Abstract

A novel classification of pulmonary adenocarcinoma (ADC) distinguishing five growth patterns has been established by the International Association for the Study of Lung Cancer/American Thoracic Society/European Respiratory Society. There is evidence that an additional cribriform pattern associates with a distinct clinical behavior. We evaluated the predominant growth pattern of 674 resected ADC as recommended by the International Association for the Study of Lung Cancer/American Thoracic Society/European Respiratory Society, including the cribriform pattern. The predominant pattern type was correlated with clinical, molecular, and survival data.
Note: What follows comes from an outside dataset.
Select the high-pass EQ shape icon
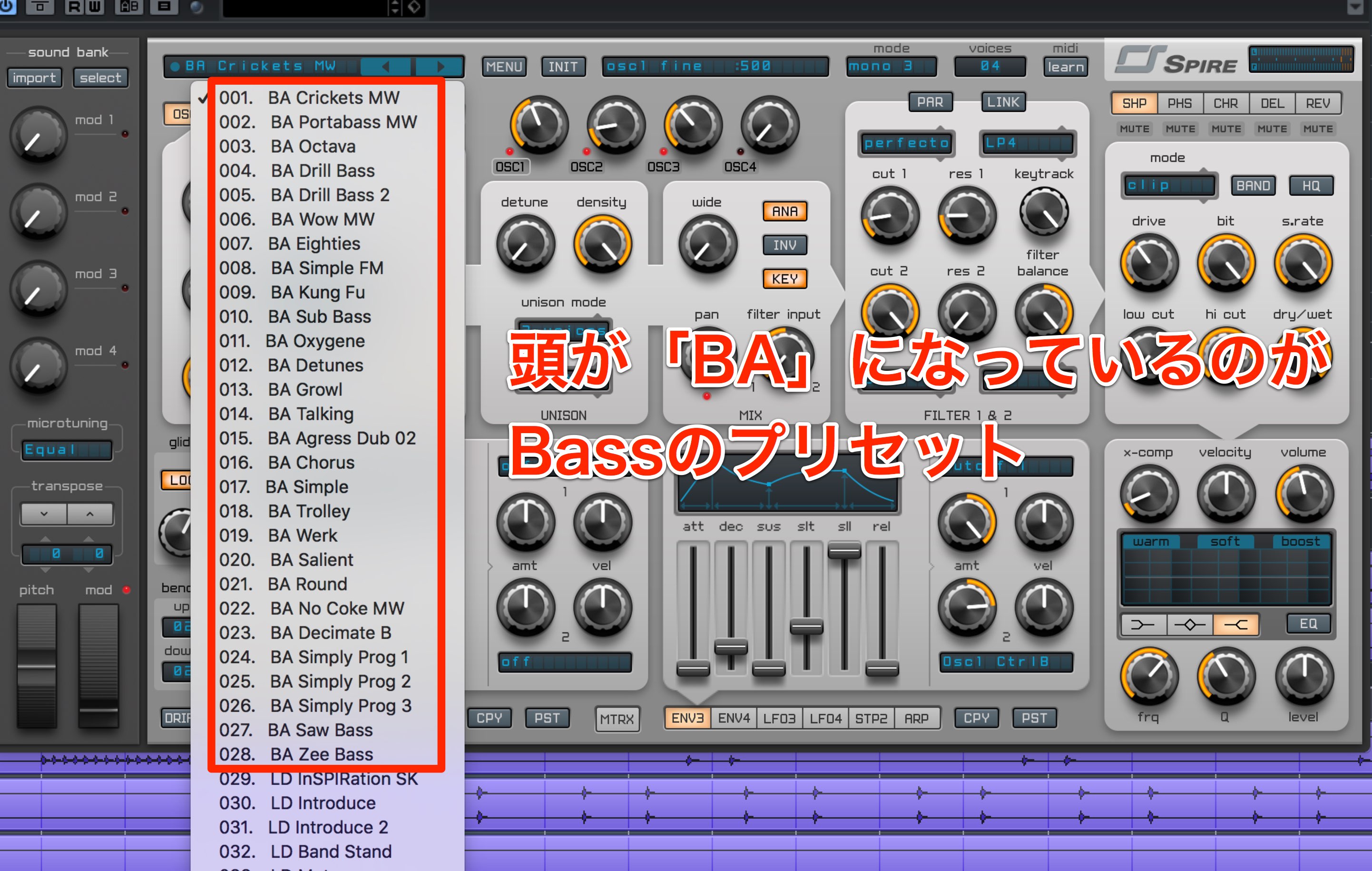 (1143, 624)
Two hundred forty-eight (36.8%) of the pulmonary ADC were solid, 207 (30.6%) were acinar, 101 (15%) were papillary, 55 (8.2%) were micropapillary, 35 (5.2%) were lepidic, and 28 cases (4.2%) were cribriform predominant (cpADC). Minor cribriform components were frequently observed (28.6% of all cases). cpADC showed the second highest proliferative capacity of all patterns, no somatic mutations in the epidermal growth factor receptor (p = 0.001) and a high rate of KRAS mutations. Overall survival (OS) of patients with cpADC (mean OS: 62.7 months) ranged in between survival times of patients with acinar (mean OS: 71.3 months) and solid predominant ADC (mean OS: 54.5 months); cpADC was associated with the worst disease-free survival (DFS) of all patterns (mean DFS: 36.9 months). Both associations were confirmed by multivariate analysis (p < 0.01 for both OS and DFS). Hazard ratios for cpADC were 1.72 for OS and 2.99 for DFS, with lepidic predominant ADC set as reference (hazard ratio: 1). Our data support the introduction of cpADC as a novel category into future morphology based on pulmonary ADC classifications. Further international studies are required to validate the reported clinicopathological associations of the cribriform pattern.